Kambing, Pindang dan Kunci.

Standard

Pagi ini dengan semangat 45, dengan membawa semua kerjaan yang ada, kugapai kunci mobil di gantungan, kurogoh kantung……….. lo, kunci pagarnya mana? Hah? Aduh Ilang, aduh ketinggalan di Solo, aduh, aduk sana, aduk sini……….. Oh gaswat Nga Ketemu ! Untung Intan masih di rumah, Ok, kunci, berarti bisa keluar rumah, tapi………. Oh No, kunci Garasi tidak ada, cilaka, No car for today, okay, calm down….. dan Yes, inilah aku, setelah sekian lama, sejak aku bersama Leeuw…akhirnya menggunakan lagi yang namanya Sarana Transport Public Kelas Ekonomi, disingkat STPKE atau lebih enak disingkat menjadi K3(Kendaraan Kelas Kambing).

 

 

 

Bongkar sana, bongkar sini, berusaha membawa dan mengurangi beban tas. Walau begitu tetap saja aku terpaksa harus membawa punggung kura2ku yang besar itu (maksudnya tas ransel). Ok, biar tampang jadi mirip kakek Dragon Ball, tapi kerja harus semangat !

 

 

 

Berhubung karena dikejar waktu yang tidak punya kaki itu, aku memulai petualangan hari ini dengan naik K3 yang paling mahal, alias Taksi Tarif Lama (alasan sebenarnya : aku masih enggan naik K3, nga nyaman sih, sombong, sombong).

 

 

 

Sampailah aku di Cipto ½ jam kemudian, ketemu Epi, ketemu Tukang Fotocopy, Ketemu Pak Bekti, Ketemu Mbak Ani di Kantin, ketemu Dokter Investigator, ketemu nama Mark di Query setumpuk, ketemu data-data yang tidak konsisten,ketemu sebel karena semua harus diangkut dan dikirim ke Singapore hari ini, ketemu tukang print yang memanggilku ”Mas”, ketemu tukang soto yang sotonya kumakan dan kemudian aku kolik habis-habisan, ketemu Wisnu lagi pegang HP di jalan, sampai akhirnya ketemu….. waktunya pulang ke KANTOR yang sudah seminggu aku tinggalkan, rasanya sudah kangen berat melihat Tower C (heeem, alasan bombastis, alasan sebenarnya : takut diomelin Katherine kalau sampai tidak jadi handover proyek hari ini).

 

 

 

Ok, bagaikan orang pelit dari kampung baru datang ke Jakarta, inilah percakapanku dengan Epi saat memulai proses naik K3 :

 

G : Kita naik kereta api aja ya, taksi mahal sampai ke kantor

 

E : Ya sudz, mbak.

 

G : Naik dari Manggarai apa Cikini?

 

E : Terserah, Cikini aja jalan kaki.

 

G : Nga ah, gembolan besar begini, naek Bajaj aja

 

E : Ya sudz

 

G : Naik Bajaj bayarnya berapa?

 

E : 7000 aja?

 

G : Nga kemurahan? (sombong, sok kaya)

 

E: Biasa segitu, entar kita naek aja nga usah tawar2an.

 

 

 

Sampai Manggarai, beli karcis di loket, pakai uang 20.000 (Epi udah protes, nanti dimarahi katanya). Tidak pi, tidak dimarahi, Cuma sambil melotot si bapaknya bertanya, tadi uangnya berapa?!?

- [Tugas Tertulis]:
(A) Salin bagian bacaan dari "Ok, bagaikan orang" sampai "Manggarai apa Cikini?" tanpa mengubah apa pun.
(B) Tulis ulang baris sumber dari baris yang memuat "View applications incluses dans votre formule" sampai baris sumber terakhir, dengan mengganti "formule" menjadi "offre" dan membiarkan sisanya tetap sama. Jangan sertakan gambar dalam jawaban.
Bacaan dan baris sumber merupakan bahan yang terpisah satu sama lain.

- [Baris Sumber]:
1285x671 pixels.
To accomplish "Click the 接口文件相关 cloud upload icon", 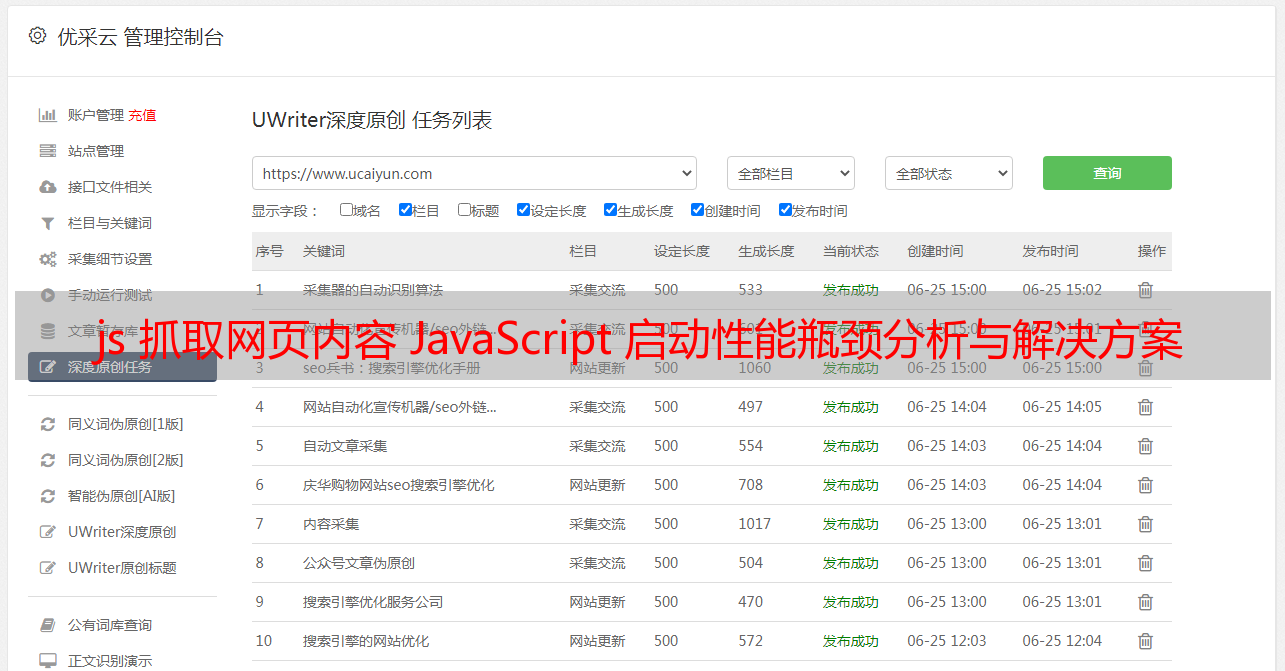I will 47,187.
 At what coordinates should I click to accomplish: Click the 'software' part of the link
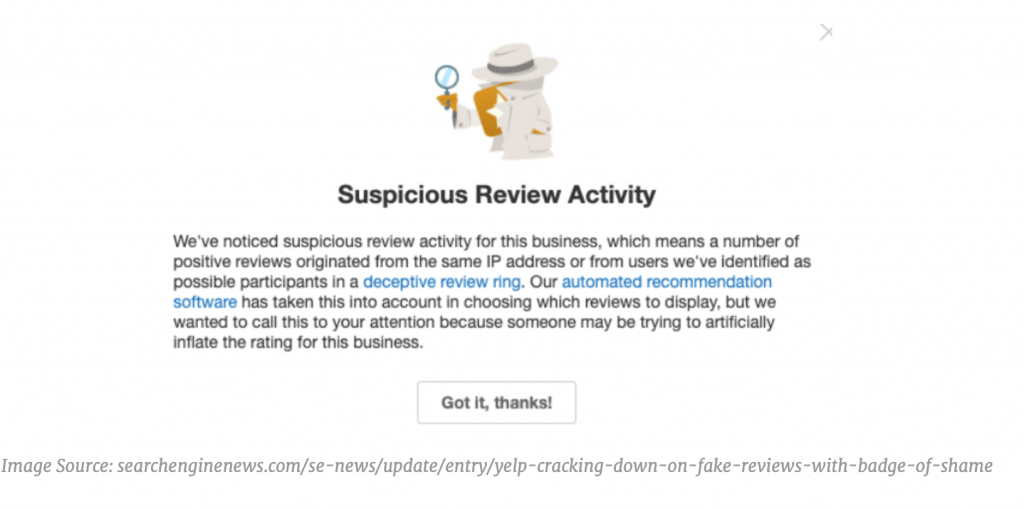click(x=204, y=303)
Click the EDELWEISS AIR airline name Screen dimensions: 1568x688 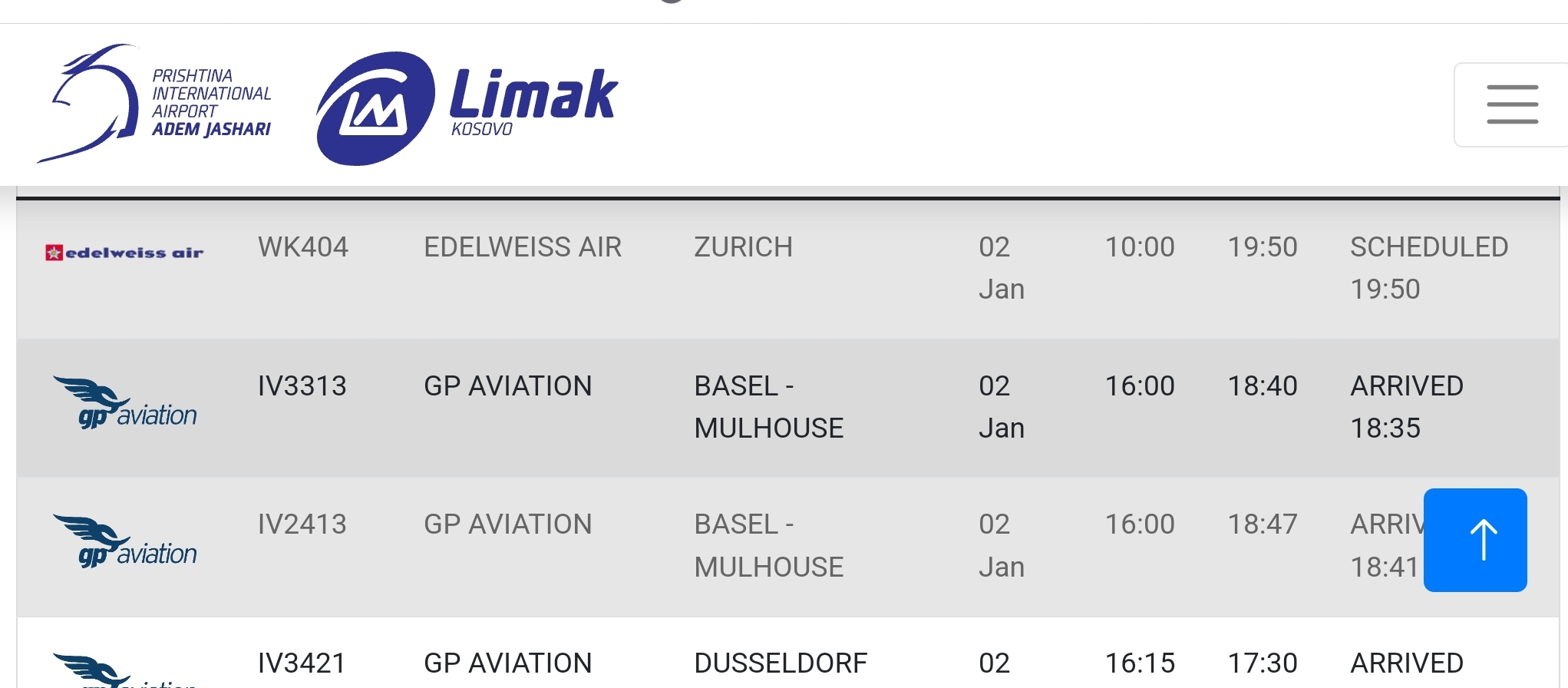point(523,247)
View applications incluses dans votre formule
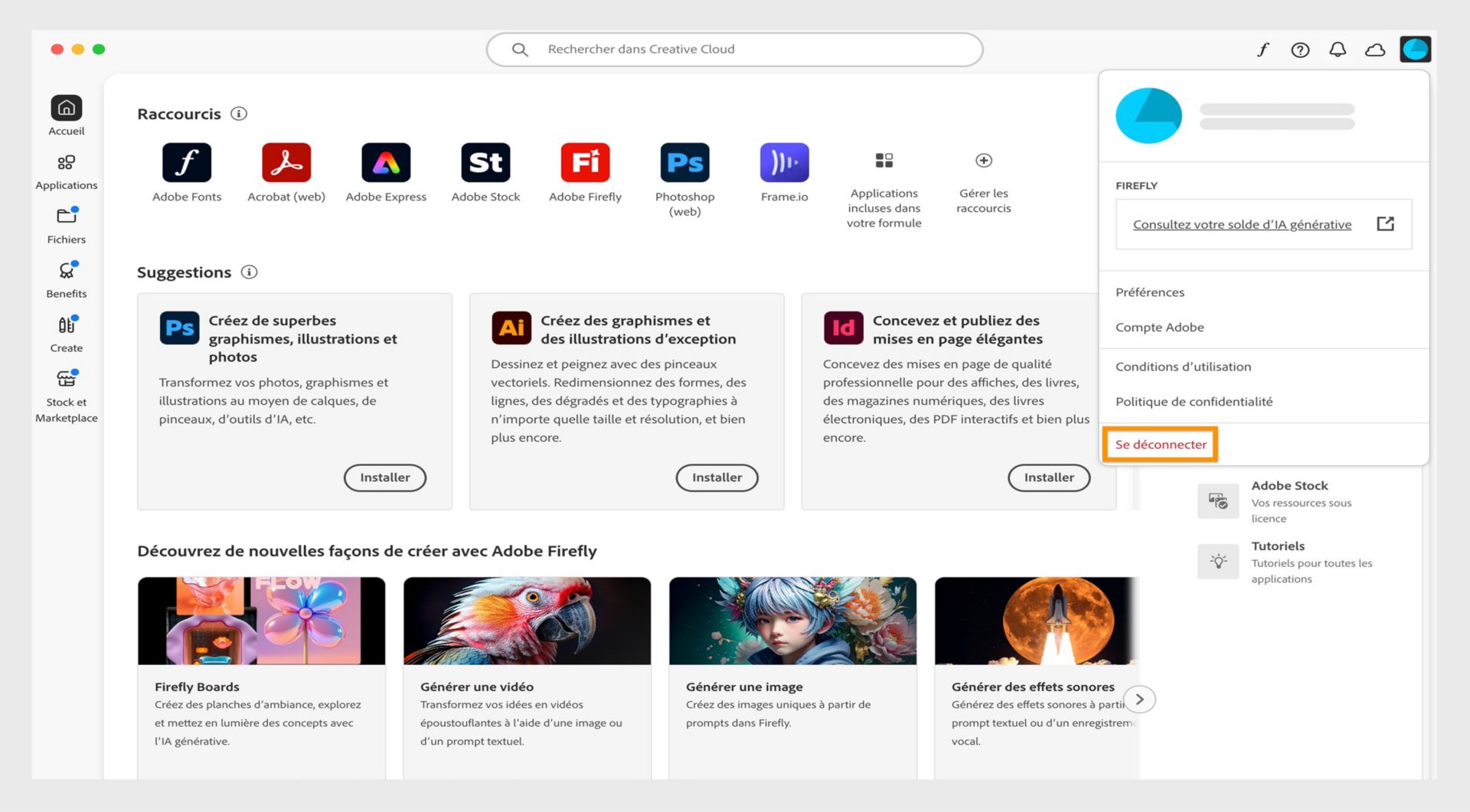Screen dimensions: 1470x812 coord(884,162)
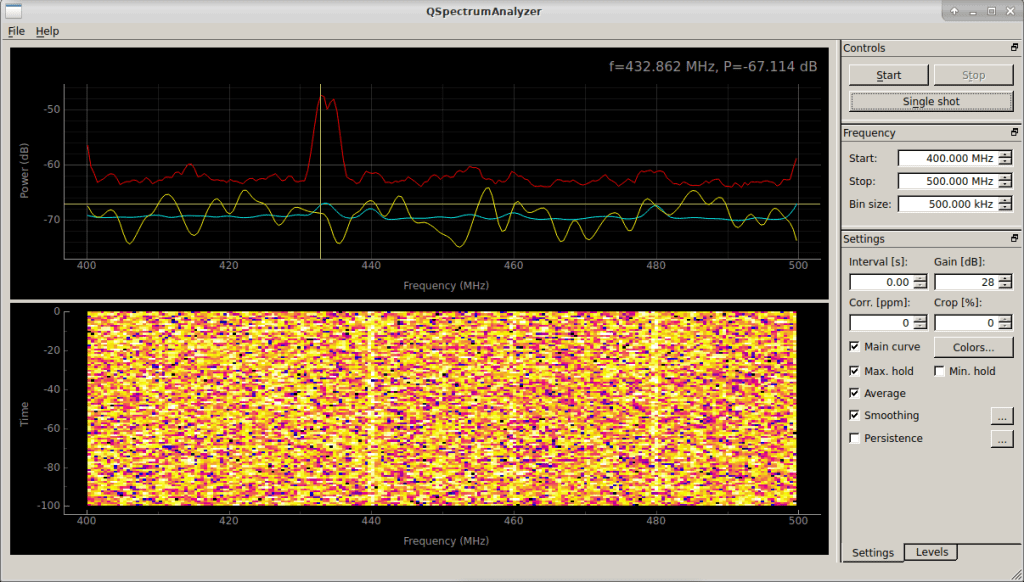Open Persistence options via its '...' button
The height and width of the screenshot is (582, 1024).
(1002, 438)
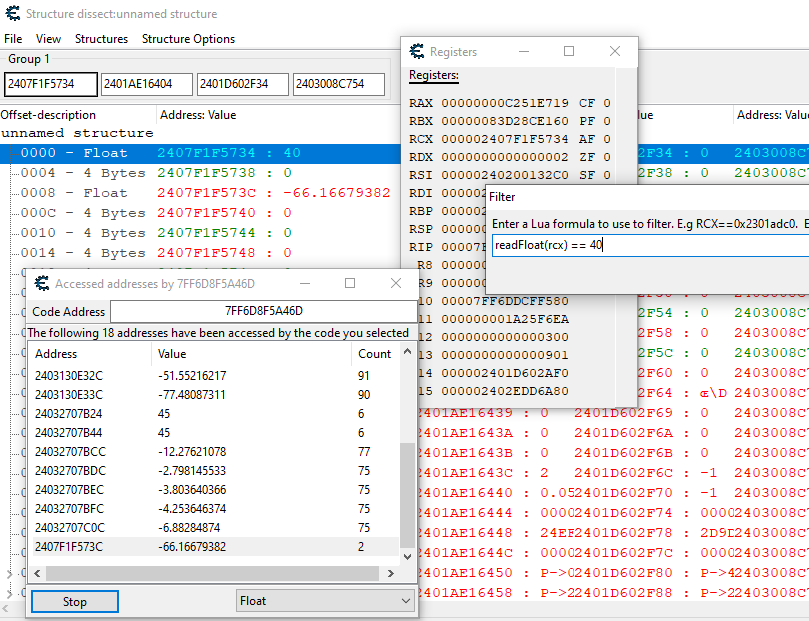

- [Jawaban per Tugas]:
(A)
Ok, bagaikan orang pelit dari kampung baru datang ke Jakarta, inilah percakapanku dengan Epi saat memulai proses naik K3 :

 

G : Kita naik kereta api aja ya, taksi mahal sampai ke kantor

 

E : Ya sudz, mbak.

 

G : Naik dari Manggarai apa Cikini?

(B)
View applications incluses dans votre offre
Screen dimensions: 1470x812 coord(884,162)
Open Persistence options via its '...' button
The height and width of the screenshot is (582, 1024).
(1002, 438)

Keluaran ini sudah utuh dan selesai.